Еврейские погромы 1881–82 гг. разбили большую часть просветительских идеалов Фруга, хотя с некоторыми он не расстался до конца жизни. С начала 1880-х гг. Фруг активно участвовал в палестинофильском движении Хиббат Цион (Ховевей Цион) и стал властителем дум еврейской молодежи. По свидетельству С. Дубнова, билуйцы ехали в Эрец-Исраэль с «Еврейской мелодией» Фруга, как с «восторженным маршем исхода». Первый сборник «Стихотворения» (СПб., 1885) был высоко оценен еврейской и русской критикой (например, К. Арсеньев писал: «Библия дает ему материал для картин, для мечтаний, для снов, дает пищу и мстительному чувству, и мирным грезам об идеальном счастье...»).
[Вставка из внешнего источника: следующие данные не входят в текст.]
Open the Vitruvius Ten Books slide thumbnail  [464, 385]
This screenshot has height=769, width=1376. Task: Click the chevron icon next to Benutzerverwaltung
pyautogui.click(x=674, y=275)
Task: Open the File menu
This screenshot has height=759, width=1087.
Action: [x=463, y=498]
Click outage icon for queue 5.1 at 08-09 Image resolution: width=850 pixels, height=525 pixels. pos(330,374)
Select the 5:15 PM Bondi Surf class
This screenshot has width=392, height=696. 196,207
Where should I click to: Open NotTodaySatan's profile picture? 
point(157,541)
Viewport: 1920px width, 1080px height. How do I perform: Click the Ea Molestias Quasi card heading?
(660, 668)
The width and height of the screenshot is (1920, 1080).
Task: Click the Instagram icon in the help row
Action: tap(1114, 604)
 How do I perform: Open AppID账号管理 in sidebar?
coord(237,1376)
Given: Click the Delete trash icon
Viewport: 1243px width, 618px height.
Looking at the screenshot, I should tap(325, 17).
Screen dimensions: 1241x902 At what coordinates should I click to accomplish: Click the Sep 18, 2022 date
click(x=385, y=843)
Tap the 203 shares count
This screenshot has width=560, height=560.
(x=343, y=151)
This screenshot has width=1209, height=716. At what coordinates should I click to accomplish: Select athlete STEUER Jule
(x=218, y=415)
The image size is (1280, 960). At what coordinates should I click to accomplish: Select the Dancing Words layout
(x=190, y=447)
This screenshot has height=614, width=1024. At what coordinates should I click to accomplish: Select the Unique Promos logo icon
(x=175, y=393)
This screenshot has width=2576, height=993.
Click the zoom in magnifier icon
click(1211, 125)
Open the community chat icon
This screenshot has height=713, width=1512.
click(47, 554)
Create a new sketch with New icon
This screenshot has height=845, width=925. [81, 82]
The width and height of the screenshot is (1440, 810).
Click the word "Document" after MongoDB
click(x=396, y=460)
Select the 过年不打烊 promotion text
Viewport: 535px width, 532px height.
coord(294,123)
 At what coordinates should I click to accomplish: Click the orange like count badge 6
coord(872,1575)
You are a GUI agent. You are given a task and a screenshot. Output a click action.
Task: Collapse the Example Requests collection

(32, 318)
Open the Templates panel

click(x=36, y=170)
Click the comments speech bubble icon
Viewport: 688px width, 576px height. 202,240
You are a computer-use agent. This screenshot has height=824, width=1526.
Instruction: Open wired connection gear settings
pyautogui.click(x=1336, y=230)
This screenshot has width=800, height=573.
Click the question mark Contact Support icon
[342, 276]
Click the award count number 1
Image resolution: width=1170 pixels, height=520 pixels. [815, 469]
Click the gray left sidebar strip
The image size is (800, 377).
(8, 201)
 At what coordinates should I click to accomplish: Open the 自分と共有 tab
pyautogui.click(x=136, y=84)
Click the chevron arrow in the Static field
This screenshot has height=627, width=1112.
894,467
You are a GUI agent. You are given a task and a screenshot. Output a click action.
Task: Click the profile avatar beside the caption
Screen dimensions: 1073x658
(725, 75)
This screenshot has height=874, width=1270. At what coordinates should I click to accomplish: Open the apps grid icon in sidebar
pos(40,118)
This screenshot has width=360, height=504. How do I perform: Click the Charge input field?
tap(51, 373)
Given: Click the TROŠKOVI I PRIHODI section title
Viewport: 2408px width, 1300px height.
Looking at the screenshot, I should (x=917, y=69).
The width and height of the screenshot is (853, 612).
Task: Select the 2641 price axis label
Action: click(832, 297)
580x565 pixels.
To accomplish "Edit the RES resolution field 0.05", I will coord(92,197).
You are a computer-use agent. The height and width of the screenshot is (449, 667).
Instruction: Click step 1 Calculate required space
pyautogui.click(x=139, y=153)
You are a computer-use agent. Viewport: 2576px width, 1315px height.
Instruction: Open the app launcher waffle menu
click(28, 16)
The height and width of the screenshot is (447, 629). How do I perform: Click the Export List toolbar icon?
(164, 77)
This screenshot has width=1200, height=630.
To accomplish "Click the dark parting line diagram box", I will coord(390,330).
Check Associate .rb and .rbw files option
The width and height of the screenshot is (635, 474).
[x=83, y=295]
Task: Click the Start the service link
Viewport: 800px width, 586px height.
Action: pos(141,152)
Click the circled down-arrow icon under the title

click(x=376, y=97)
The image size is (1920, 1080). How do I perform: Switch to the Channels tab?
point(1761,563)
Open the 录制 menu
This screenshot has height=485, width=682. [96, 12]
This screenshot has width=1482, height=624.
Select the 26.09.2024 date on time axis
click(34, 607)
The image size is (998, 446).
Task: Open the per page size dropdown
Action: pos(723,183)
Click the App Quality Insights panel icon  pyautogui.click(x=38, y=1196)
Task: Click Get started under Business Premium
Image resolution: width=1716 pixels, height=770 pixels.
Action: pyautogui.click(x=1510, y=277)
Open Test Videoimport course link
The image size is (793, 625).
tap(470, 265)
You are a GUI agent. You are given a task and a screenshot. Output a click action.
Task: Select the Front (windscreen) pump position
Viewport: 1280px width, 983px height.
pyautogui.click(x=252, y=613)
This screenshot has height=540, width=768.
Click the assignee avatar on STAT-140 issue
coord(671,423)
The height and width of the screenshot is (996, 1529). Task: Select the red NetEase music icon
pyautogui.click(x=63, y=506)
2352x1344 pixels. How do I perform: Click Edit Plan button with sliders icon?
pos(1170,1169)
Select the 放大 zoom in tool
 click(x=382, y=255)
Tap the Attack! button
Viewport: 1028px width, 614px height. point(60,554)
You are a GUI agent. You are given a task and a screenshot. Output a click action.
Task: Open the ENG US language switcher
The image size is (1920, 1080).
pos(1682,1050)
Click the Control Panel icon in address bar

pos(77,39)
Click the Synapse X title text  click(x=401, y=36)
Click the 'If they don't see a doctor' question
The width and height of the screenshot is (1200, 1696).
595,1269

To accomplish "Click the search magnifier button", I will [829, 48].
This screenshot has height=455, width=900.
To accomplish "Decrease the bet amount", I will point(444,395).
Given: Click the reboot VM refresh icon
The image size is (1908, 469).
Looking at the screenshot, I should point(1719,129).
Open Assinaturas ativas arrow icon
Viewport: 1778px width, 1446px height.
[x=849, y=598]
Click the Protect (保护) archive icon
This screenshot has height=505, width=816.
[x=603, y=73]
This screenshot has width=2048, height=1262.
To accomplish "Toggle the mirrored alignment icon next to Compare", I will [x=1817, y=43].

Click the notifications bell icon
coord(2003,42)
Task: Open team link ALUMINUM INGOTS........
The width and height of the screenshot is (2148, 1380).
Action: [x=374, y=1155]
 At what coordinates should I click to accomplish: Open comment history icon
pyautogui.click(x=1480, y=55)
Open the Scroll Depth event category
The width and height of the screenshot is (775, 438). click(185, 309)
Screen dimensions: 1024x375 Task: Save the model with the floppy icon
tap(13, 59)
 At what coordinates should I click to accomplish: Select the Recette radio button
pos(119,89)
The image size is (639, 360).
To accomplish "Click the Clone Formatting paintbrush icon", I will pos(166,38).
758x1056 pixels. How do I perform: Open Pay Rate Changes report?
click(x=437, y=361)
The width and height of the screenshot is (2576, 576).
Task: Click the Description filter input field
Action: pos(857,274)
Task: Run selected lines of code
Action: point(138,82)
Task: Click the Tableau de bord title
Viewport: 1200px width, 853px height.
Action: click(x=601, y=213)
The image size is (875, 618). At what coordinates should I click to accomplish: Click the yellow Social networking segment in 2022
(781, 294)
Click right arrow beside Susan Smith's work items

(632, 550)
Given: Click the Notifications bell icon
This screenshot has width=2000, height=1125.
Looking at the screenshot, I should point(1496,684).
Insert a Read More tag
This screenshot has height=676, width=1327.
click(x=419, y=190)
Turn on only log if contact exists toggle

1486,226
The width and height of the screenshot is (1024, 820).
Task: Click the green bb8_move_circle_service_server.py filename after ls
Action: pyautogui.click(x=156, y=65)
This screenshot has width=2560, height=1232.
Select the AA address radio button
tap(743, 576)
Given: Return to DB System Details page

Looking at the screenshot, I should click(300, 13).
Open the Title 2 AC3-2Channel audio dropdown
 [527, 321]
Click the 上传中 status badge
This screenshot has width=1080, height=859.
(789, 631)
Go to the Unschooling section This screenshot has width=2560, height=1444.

Следующие книги — «Думы и песни» (СПб., 1887), «Стихотворения 1881–1889» (т. 1, СПб., 1889) — упрочили литературные позиции Фруга (А. Скабичевский писал: «Один из самых симпатичных, искренних и, главное дело, истинных поэтов»), но почти не изменили его бедственного материального положения.
Несмотря на литературный успех (широко публиковался не только в русско-еврейских органах печати: «Рассвет», «Восход», «Русский еврей», «Еврейское обозрение», но и в известных российских изданиях: «Вестнике Европы», «Русском богатстве», «Русской мысли», «Неделе» и других), Фруг оставался в Петербурге на положении парии. В 1891 г. он был выдворен из столицы и до июля 1892 г. жил в Люстдорфе под Одессой, а затем, после усиленных хлопот поэта К. Случевского (имел придворное звание гофмейстера) и Литературного фонда, Фругу разрешили вновь поселиться в Петербурге.
С середины 1880-х гг. Фруг также много пишет на языке идиш (стихи и фельетоны публикует в журнале «Идишес фолксблат»), к которому в начальный период своего творчества относился с предубеждением. Многие стихи Фруга на идиш («Замд ун штерн» — «Песок и звезда», «Лид фун дер арбет» — «Песня о труде», и другие), а также на русском языке пользовались популярностью и были переложены на музыку. В стихотворении «Ди вилде тойб» («Дикий голубь») Фруг отразил тщетность своих юношеских попыток войти как равный в русскую поэзию. В 1896 г. вышел сборник его стихотворений на идиш «Лидер ун геданкен» («Стихи и мысли»), в 1904 г. редакция петербургской газеты «Фрайнд» выпустила в двух томах Полное собрание стихотворений Фруга, написанных на идиш.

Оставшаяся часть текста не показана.